TASK REQUIREMENTS: Can you convert every line of the entries below into a numbered list, skipping any blank lines?

Entries from a collection:

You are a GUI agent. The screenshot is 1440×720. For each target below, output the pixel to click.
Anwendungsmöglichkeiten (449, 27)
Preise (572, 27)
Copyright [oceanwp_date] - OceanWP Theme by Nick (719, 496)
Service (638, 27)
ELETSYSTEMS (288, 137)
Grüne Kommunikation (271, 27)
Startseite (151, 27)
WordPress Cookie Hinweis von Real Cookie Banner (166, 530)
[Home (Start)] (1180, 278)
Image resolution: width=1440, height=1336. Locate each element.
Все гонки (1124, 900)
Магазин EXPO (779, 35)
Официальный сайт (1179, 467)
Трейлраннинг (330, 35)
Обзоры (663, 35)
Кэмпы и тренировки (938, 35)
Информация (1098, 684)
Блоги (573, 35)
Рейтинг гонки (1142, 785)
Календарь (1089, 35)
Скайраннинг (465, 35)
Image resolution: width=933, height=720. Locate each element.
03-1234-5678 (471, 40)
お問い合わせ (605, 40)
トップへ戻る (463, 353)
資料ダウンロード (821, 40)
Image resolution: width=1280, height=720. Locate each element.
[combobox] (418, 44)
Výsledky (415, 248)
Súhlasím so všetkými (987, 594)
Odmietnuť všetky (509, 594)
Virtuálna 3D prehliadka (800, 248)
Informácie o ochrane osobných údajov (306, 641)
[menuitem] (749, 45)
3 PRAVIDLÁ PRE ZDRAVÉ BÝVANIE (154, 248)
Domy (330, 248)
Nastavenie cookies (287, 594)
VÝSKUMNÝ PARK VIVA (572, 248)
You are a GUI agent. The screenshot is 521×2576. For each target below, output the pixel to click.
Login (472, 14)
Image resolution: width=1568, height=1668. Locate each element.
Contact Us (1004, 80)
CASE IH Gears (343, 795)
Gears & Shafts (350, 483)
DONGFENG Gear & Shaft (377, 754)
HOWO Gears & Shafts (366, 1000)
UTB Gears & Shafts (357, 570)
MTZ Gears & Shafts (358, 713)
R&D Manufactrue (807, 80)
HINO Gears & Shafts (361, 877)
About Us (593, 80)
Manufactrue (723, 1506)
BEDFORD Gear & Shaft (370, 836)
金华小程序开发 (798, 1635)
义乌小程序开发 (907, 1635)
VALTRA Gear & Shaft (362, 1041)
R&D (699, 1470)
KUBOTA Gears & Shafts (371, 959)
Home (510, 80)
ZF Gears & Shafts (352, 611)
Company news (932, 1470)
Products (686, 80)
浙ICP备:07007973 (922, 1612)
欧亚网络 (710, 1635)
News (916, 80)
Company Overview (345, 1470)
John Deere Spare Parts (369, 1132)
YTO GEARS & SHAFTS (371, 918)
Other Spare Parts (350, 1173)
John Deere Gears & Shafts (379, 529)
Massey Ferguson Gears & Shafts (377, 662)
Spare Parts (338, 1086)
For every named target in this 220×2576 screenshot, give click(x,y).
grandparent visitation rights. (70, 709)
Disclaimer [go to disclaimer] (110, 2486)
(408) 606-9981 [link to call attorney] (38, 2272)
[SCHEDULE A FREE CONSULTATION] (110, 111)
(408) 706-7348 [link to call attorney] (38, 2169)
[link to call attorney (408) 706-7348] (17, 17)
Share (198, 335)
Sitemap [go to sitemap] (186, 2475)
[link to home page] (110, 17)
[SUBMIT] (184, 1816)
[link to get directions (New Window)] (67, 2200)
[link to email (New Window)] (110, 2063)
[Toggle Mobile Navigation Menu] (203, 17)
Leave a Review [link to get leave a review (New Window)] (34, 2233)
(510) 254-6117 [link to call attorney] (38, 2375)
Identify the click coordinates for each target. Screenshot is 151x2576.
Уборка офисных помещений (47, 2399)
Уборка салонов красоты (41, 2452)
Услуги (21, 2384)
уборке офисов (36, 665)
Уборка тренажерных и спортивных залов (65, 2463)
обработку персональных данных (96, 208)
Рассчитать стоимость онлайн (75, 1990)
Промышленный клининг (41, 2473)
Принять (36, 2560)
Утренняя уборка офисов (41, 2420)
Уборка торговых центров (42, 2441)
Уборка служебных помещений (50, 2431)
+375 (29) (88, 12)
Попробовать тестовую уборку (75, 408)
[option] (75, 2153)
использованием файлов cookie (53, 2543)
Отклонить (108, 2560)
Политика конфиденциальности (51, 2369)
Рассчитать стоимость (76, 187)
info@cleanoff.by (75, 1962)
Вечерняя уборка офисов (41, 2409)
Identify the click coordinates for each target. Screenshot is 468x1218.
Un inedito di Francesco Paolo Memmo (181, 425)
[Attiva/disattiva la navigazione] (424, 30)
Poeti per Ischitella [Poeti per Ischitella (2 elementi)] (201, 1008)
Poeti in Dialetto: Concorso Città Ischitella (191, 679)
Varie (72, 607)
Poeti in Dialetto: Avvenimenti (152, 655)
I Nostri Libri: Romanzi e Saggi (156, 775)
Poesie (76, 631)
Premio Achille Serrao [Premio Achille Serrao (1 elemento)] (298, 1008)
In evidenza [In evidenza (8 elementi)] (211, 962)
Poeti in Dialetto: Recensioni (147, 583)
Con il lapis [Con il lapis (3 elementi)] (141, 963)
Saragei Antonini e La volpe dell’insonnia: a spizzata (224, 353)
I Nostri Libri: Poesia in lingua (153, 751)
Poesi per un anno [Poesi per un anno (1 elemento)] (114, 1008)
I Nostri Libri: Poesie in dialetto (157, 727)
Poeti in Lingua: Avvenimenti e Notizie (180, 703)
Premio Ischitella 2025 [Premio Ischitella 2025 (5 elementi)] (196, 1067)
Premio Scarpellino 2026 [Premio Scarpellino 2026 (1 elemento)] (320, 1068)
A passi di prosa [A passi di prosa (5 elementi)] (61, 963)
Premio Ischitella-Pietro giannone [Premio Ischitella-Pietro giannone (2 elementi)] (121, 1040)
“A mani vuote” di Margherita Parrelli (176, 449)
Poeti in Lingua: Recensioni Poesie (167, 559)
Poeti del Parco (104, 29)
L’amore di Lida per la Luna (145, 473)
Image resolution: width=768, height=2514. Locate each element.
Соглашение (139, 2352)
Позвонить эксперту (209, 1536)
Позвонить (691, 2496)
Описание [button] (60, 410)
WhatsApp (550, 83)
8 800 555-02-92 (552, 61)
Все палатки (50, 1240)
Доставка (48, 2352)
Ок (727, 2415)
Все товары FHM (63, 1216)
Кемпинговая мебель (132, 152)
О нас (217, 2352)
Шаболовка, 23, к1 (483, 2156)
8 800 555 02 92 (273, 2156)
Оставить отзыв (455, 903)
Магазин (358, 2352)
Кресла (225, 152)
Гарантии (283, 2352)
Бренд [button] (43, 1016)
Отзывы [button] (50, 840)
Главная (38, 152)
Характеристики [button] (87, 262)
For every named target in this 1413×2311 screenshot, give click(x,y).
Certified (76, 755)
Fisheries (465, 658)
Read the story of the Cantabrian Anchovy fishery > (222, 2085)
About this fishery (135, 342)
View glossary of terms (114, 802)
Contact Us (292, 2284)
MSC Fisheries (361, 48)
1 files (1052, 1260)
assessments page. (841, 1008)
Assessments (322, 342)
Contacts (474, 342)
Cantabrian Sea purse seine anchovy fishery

WORKED SOLUTION:
1. You are a GUI agent. The screenshot is 1440×720. For each target below, output the pixel to click.
2. Anwendungsmöglichkeiten (449, 27)
3. Preise (572, 27)
4. Copyright [oceanwp_date] - OceanWP Theme by Nick (719, 496)
5. Service (638, 27)
6. ELETSYSTEMS (288, 137)
7. Grüne Kommunikation (271, 27)
8. Startseite (151, 27)
9. WordPress Cookie Hinweis von Real Cookie Banner (166, 530)
10. [Home (Start)] (1180, 278)
11. Image resolution: width=1440, height=1336. Locate each element.
12. Все гонки (1124, 900)
13. Магазин EXPO (779, 35)
14. Официальный сайт (1179, 467)
15. Трейлраннинг (330, 35)
16. Обзоры (663, 35)
17. Кэмпы и тренировки (938, 35)
18. Информация (1098, 684)
19. Блоги (573, 35)
20. Рейтинг гонки (1142, 785)
21. Календарь (1089, 35)
22. Скайраннинг (465, 35)
23. Image resolution: width=933, height=720. Locate each element.
24. 03-1234-5678 (471, 40)
25. お問い合わせ (605, 40)
26. トップへ戻る (463, 353)
27. 資料ダウンロード (821, 40)
28. Image resolution: width=1280, height=720. Locate each element.
29. [combobox] (418, 44)
30. Výsledky (415, 248)
31. Súhlasím so všetkými (987, 594)
32. Odmietnuť všetky (509, 594)
33. Virtuálna 3D prehliadka (800, 248)
34. Informácie o ochrane osobných údajov (306, 641)
35. [menuitem] (749, 45)
36. 3 PRAVIDLÁ PRE ZDRAVÉ BÝVANIE (154, 248)
37. Domy (330, 248)
38. Nastavenie cookies (287, 594)
39. VÝSKUMNÝ PARK VIVA (572, 248)
40. You are a GUI agent. The screenshot is 521×2576. For each target below, output the pixel to click.
41. Login (472, 14)
42. Image resolution: width=1568, height=1668. Locate each element.
43. Contact Us (1004, 80)
44. CASE IH Gears (343, 795)
45. Gears & Shafts (350, 483)
46. DONGFENG Gear & Shaft (377, 754)
47. HOWO Gears & Shafts (366, 1000)
48. UTB Gears & Shafts (357, 570)
49. MTZ Gears & Shafts (358, 713)
50. R&D Manufactrue (807, 80)
51. HINO Gears & Shafts (361, 877)
52. About Us (593, 80)
53. Manufactrue (723, 1506)
54. BEDFORD Gear & Shaft (370, 836)
55. 金华小程序开发 (798, 1635)
56. 义乌小程序开发 (907, 1635)
57. VALTRA Gear & Shaft (362, 1041)
58. R&D (699, 1470)
59. KUBOTA Gears & Shafts (371, 959)
60. Home (510, 80)
61. ZF Gears & Shafts (352, 611)
62. Company news (932, 1470)
63. Products (686, 80)
64. 浙ICP备:07007973 (922, 1612)
65. 欧亚网络 (710, 1635)
66. News (916, 80)
67. Company Overview (345, 1470)
68. John Deere Spare Parts (369, 1132)
69. YTO GEARS & SHAFTS (371, 918)
70. Other Spare Parts (350, 1173)
71. John Deere Gears & Shafts (379, 529)
72. Massey Ferguson Gears & Shafts (377, 662)
73. Spare Parts (338, 1086)
74. For every named target in this 220×2576 screenshot, give click(x,y).
75. grandparent visitation rights. (70, 709)
76. Disclaimer [go to disclaimer] (110, 2486)
77. (408) 606-9981 [link to call attorney] (38, 2272)
78. [SCHEDULE A FREE CONSULTATION] (110, 111)
79. (408) 706-7348 [link to call attorney] (38, 2169)
80. [link to call attorney (408) 706-7348] (17, 17)
81. Share (198, 335)
82. Sitemap [go to sitemap] (186, 2475)
83. [link to home page] (110, 17)
84. [SUBMIT] (184, 1816)
85. [link to get directions (New Window)] (67, 2200)
86. [link to email (New Window)] (110, 2063)
87. [Toggle Mobile Navigation Menu] (203, 17)
88. Leave a Review [link to get leave a review (New Window)] (34, 2233)
89. (510) 254-6117 [link to call attorney] (38, 2375)
90. Identify the click coordinates for each target. Screenshot is 151x2576.
91. Уборка офисных помещений (47, 2399)
92. Уборка салонов красоты (41, 2452)
93. Услуги (21, 2384)
94. уборке офисов (36, 665)
95. Уборка тренажерных и спортивных залов (65, 2463)
96. обработку персональных данных (96, 208)
97. Рассчитать стоимость онлайн (75, 1990)
98. Промышленный клининг (41, 2473)
99. Принять (36, 2560)
100. Утренняя уборка офисов (41, 2420)
101. Уборка торговых центров (42, 2441)
102. Уборка служебных помещений (50, 2431)
103. +375 (29) (88, 12)
104. Попробовать тестовую уборку (75, 408)
105. [option] (75, 2153)
106. использованием файлов cookie (53, 2543)
107. Отклонить (108, 2560)
108. Политика конфиденциальности (51, 2369)
109. Рассчитать стоимость (76, 187)
110. info@cleanoff.by (75, 1962)
111. Вечерняя уборка офисов (41, 2409)
112. Identify the click coordinates for each target. Screenshot is 468x1218.
113. Un inedito di Francesco Paolo Memmo (181, 425)
114. [Attiva/disattiva la navigazione] (424, 30)
115. Poeti per Ischitella [Poeti per Ischitella (2 elementi)] (201, 1008)
116. Poeti in Dialetto: Concorso Città Ischitella (191, 679)
117. Varie (72, 607)
118. Poeti in Dialetto: Avvenimenti (152, 655)
119. I Nostri Libri: Romanzi e Saggi (156, 775)
120. Poesie (76, 631)
121. Premio Achille Serrao [Premio Achille Serrao (1 elemento)] (298, 1008)
122. In evidenza [In evidenza (8 elementi)] (211, 962)
123. Poeti in Dialetto: Recensioni (147, 583)
124. Con il lapis [Con il lapis (3 elementi)] (141, 963)
125. Saragei Antonini e La volpe dell’insonnia: a spizzata (224, 353)
126. I Nostri Libri: Poesia in lingua (153, 751)
127. Poesi per un anno [Poesi per un anno (1 elemento)] (114, 1008)
128. I Nostri Libri: Poesie in dialetto (157, 727)
129. Poeti in Lingua: Avvenimenti e Notizie (180, 703)
130. Premio Ischitella 2025 [Premio Ischitella 2025 (5 elementi)] (196, 1067)
131. Premio Scarpellino 2026 [Premio Scarpellino 2026 (1 elemento)] (320, 1068)
132. A passi di prosa [A passi di prosa (5 elementi)] (61, 963)
133. Premio Ischitella-Pietro giannone [Premio Ischitella-Pietro giannone (2 elementi)] (121, 1040)
134. “A mani vuote” di Margherita Parrelli (176, 449)
135. Poeti in Lingua: Recensioni Poesie (167, 559)
136. Poeti del Parco (104, 29)
137. L’amore di Lida per la Luna (145, 473)
138. Image resolution: width=768, height=2514. Locate each element.
139. Соглашение (139, 2352)
140. Позвонить эксперту (209, 1536)
141. Позвонить (691, 2496)
142. Описание [button] (60, 410)
143. WhatsApp (550, 83)
144. 8 800 555-02-92 (552, 61)
145. Все палатки (50, 1240)
146. Доставка (48, 2352)
147. Ок (727, 2415)
148. Все товары FHM (63, 1216)
149. Кемпинговая мебель (132, 152)
150. О нас (217, 2352)
151. Шаболовка, 23, к1 (483, 2156)
152. 8 800 555 02 92 (273, 2156)
153. Оставить отзыв (455, 903)
154. Магазин (358, 2352)
155. Кресла (225, 152)
156. Гарантии (283, 2352)
157. Бренд [button] (43, 1016)
158. Отзывы [button] (50, 840)
159. Главная (38, 152)
160. Характеристики [button] (87, 262)
161. For every named target in this 1413×2311 screenshot, give click(x,y).
162. Certified (76, 755)
163. Fisheries (465, 658)
164. Read the story of the Cantabrian Anchovy fishery > (222, 2085)
165. About this fishery (135, 342)
166. View glossary of terms (114, 802)
167. Contact Us (292, 2284)
168. MSC Fisheries (361, 48)
169. 1 files (1052, 1260)
170. assessments page. (841, 1008)
171. Assessments (322, 342)
172. Contacts (474, 342)
173. Cantabrian Sea purse seine anchovy fishery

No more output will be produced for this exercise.